• [What needs to be done]
Print the entries from the line containing "The height and" through the end of the entries, both ends included, exactly as they appear. Leave the pictures out of your answer.

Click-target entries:

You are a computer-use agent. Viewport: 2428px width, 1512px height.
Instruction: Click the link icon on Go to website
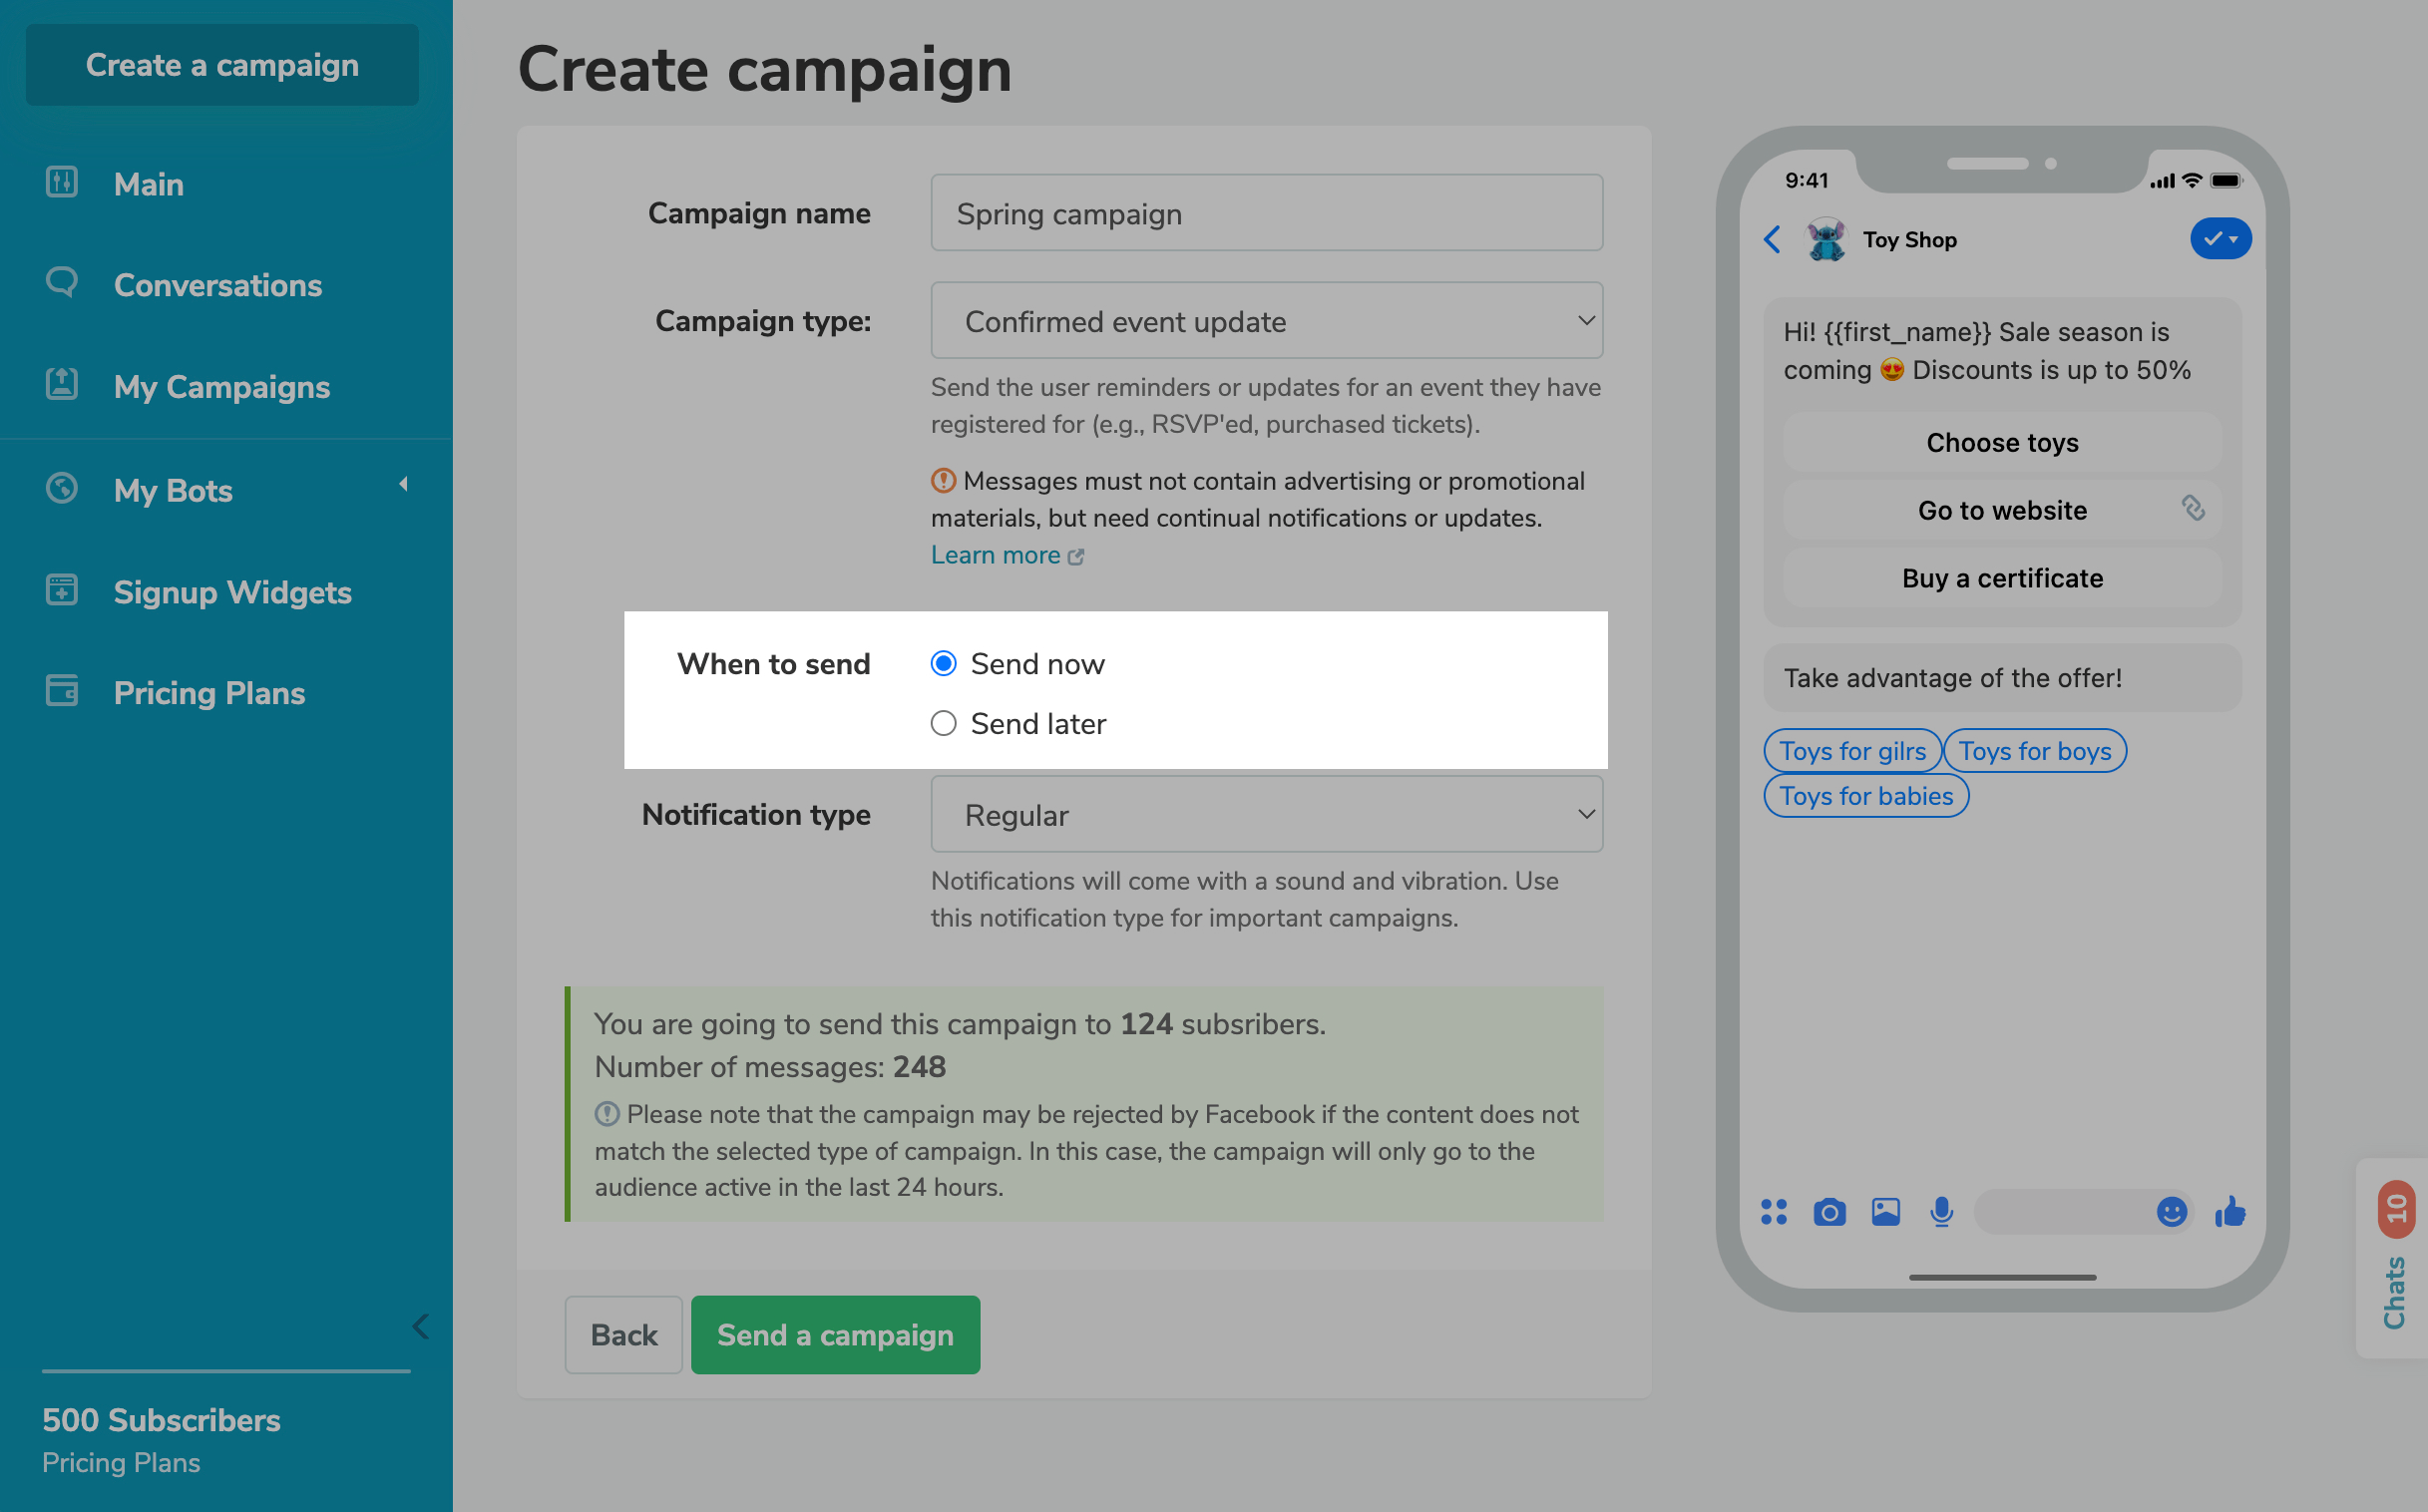pyautogui.click(x=2193, y=509)
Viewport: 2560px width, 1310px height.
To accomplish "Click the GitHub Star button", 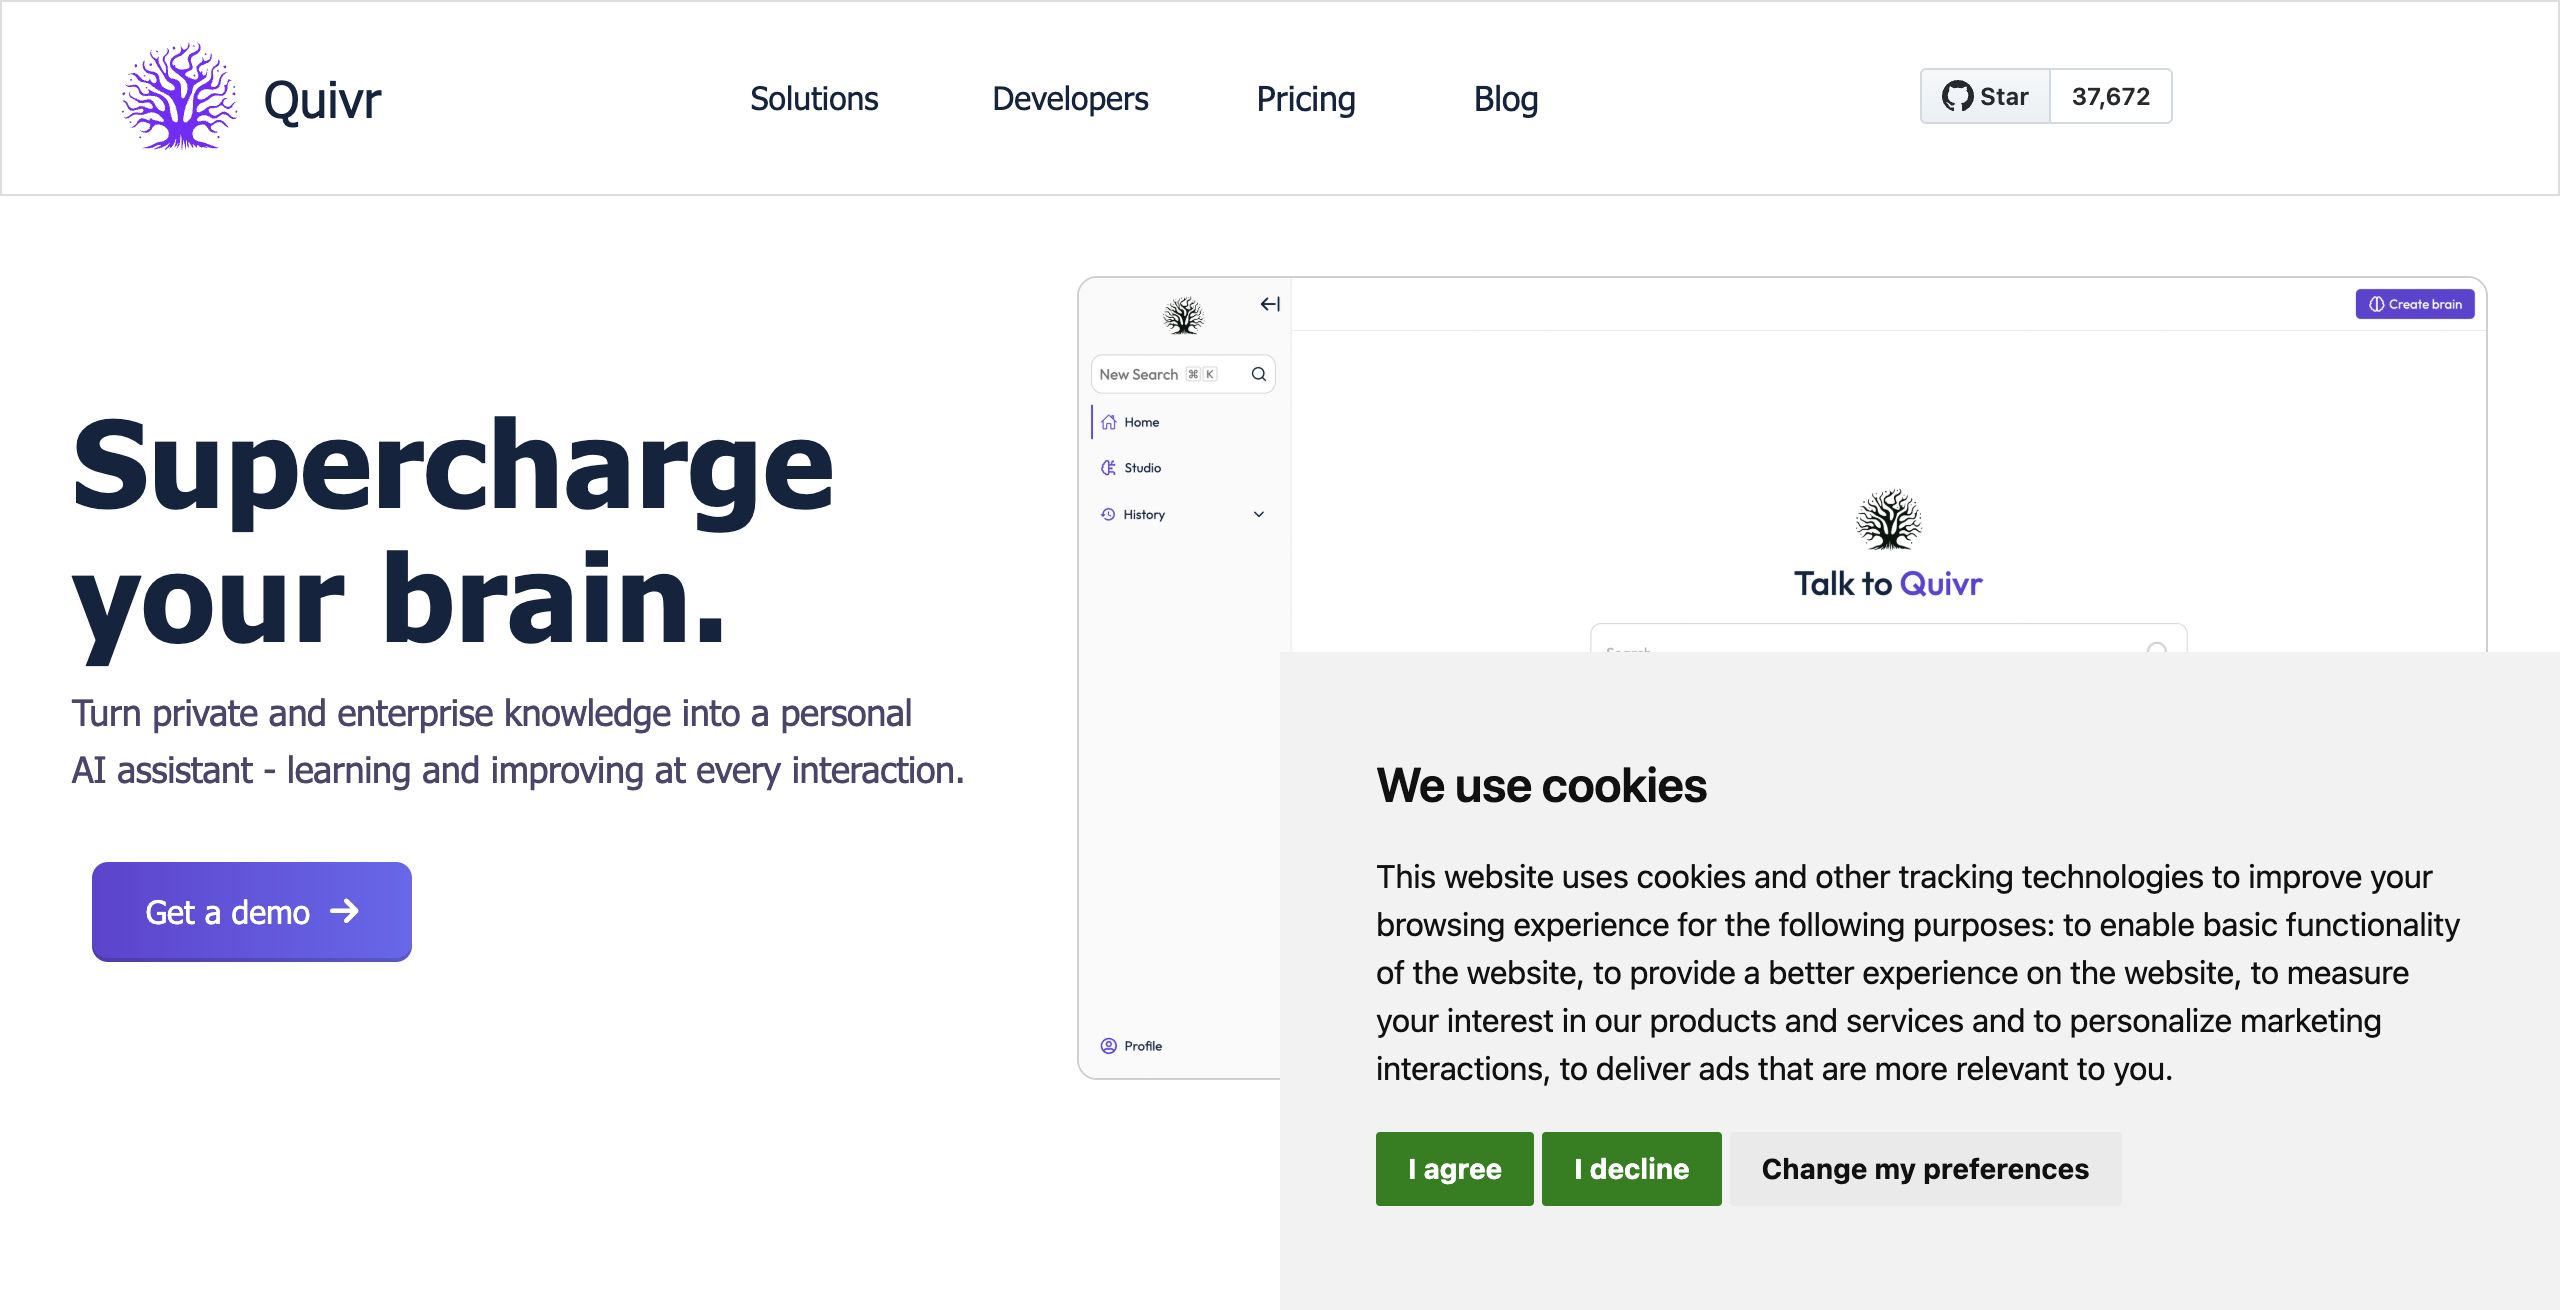I will tap(1985, 97).
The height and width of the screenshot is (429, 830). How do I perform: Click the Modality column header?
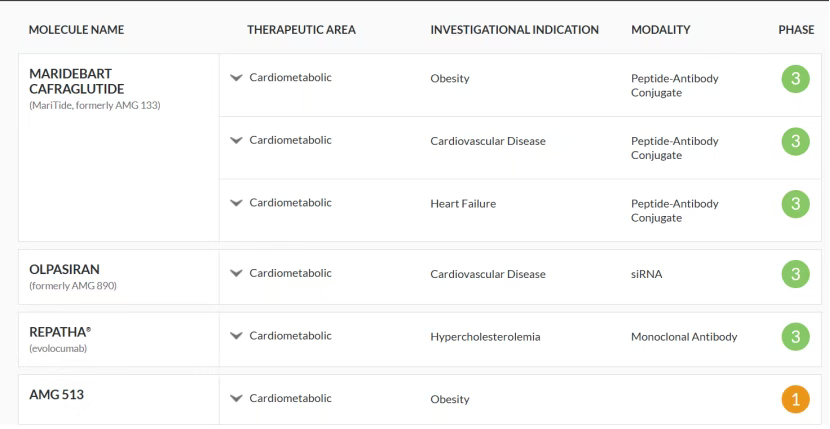[660, 30]
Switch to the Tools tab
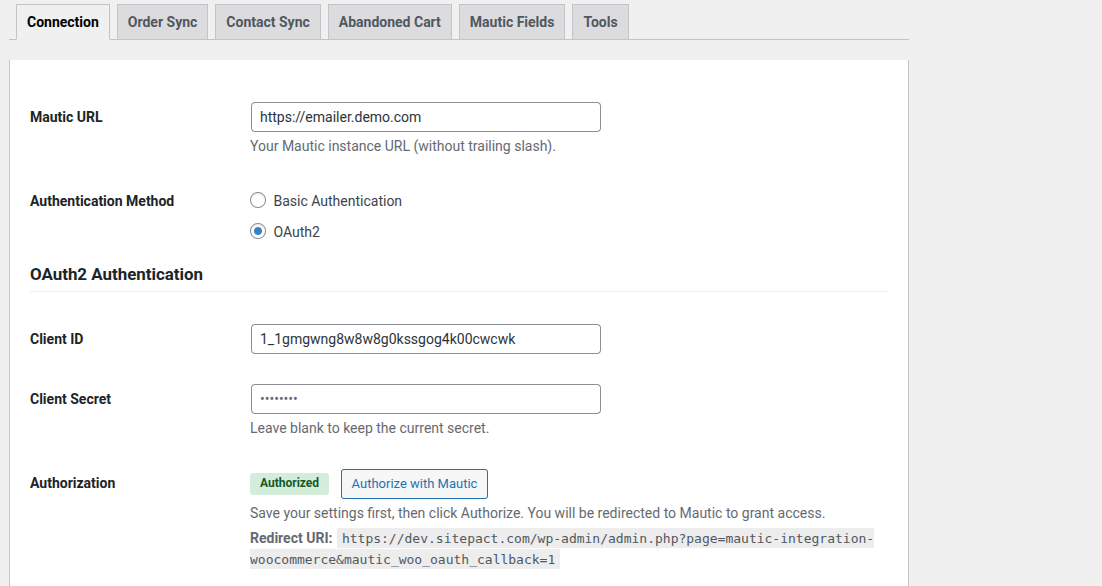 [600, 22]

• [The output]
The height and width of the screenshot is (429, 830). How do I perform: Click the Modality column header?
[660, 30]
Switch to the Tools tab
 [600, 22]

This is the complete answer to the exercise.